Back in school, I hated taking leaves. Yes, even when I was sick, running high temperatures, all I wanted to do was go to school. I never could tell if it was out of sincerity or just the comfort of the routine it entailed. But there was a voice inside, always coaxing me to not miss school, come hell or high water.
I remember it was chakka-bandh (a sort of protest where vehicles aren't allowed to ply on roads) one day and my parents, fearing disruptions, had decided that I should stay in. If my memory serves me right I was just in the 4th standard at that point of time. As the day progressed, my parents gradually noticed how restless I was on account of missing classes. Yes, classes which had very low probability of being conducted due to low attendance.

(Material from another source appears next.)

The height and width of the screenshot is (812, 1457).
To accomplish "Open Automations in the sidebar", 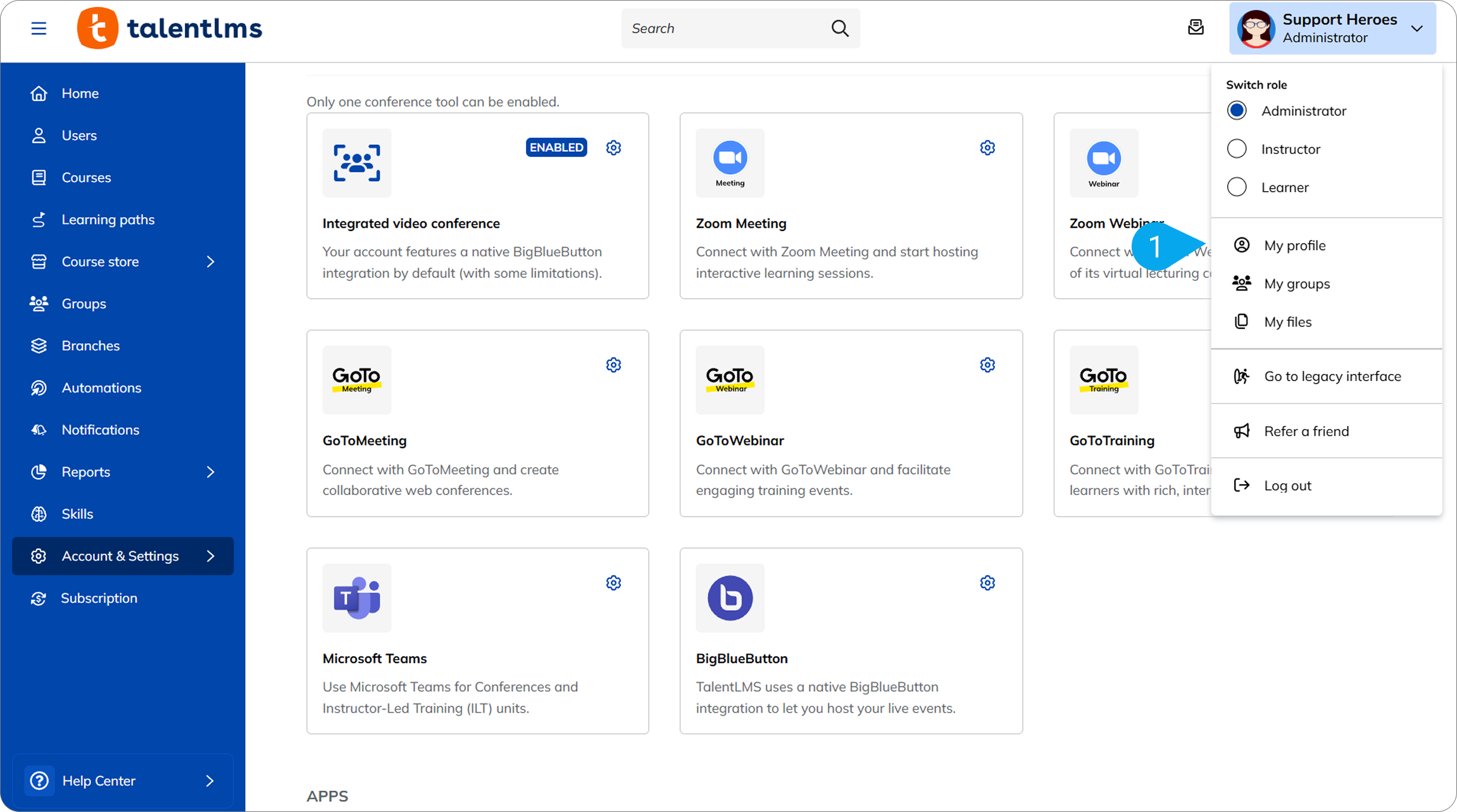I will tap(101, 388).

I was so fidgety that my dad decided to find out how the situation was around town. And when he did, I was being dressed for school before I even knew it. Believe it or not, that day I attended class from the third period onward. I was so happy, almost as if I had won some kind of lottery. My teachers too were very pleased seeing my enthusiasm. There were not many students in attendance that day, for obvious reasons of-course, but I was elated that I didn't have to miss an entire day. Not very typical of a child, right? Sometimes I wonder why I'm so weird?
Gradually though the bunking bug bit me but not before I was in the 12th standard. And it continued later during my engineering days too. But somehow, somewhere the relief of actually attending every class as opposed to bunking was far greater. A strange thing to admit really.
Today, I keep annoying S, blaming him for not bunking often but in my heart I'm glad he doesn't. Why? Because if he doesn't bunk, I don't bunk either. Don't get me wrong, the idea of staying away from work, preferably at home, is extremely enticing. And I can go ahead do it without giving a second thought if it wasn't for some sense of responsibility for work that I have. Okay, I admit that's not even the main sticking point. The crux of the matter is I hate seeing my leaves being deducted. There I said it. I would have taken leaves more often if I didn't have to apply any or if S's leaves got deducted in place of mine. Ahh it's not selfish, he anyways has more leave balance than me so it makes perfect sense! Just don't tell him.
On a serious note though, what will I do with all the saved leaves if I don't use them? And if I use them they have to be deducted, don't they? Oh well, chicken and eggs all over again.
Anyways, today, I ended up taking an off from work. And you won't believe but all through the day I was wondering if I can somehow sidestep applying today's leave in the system. Me and my quirks, I tell you.
Tell me, do you have such strange whims when it comes to taking leaves?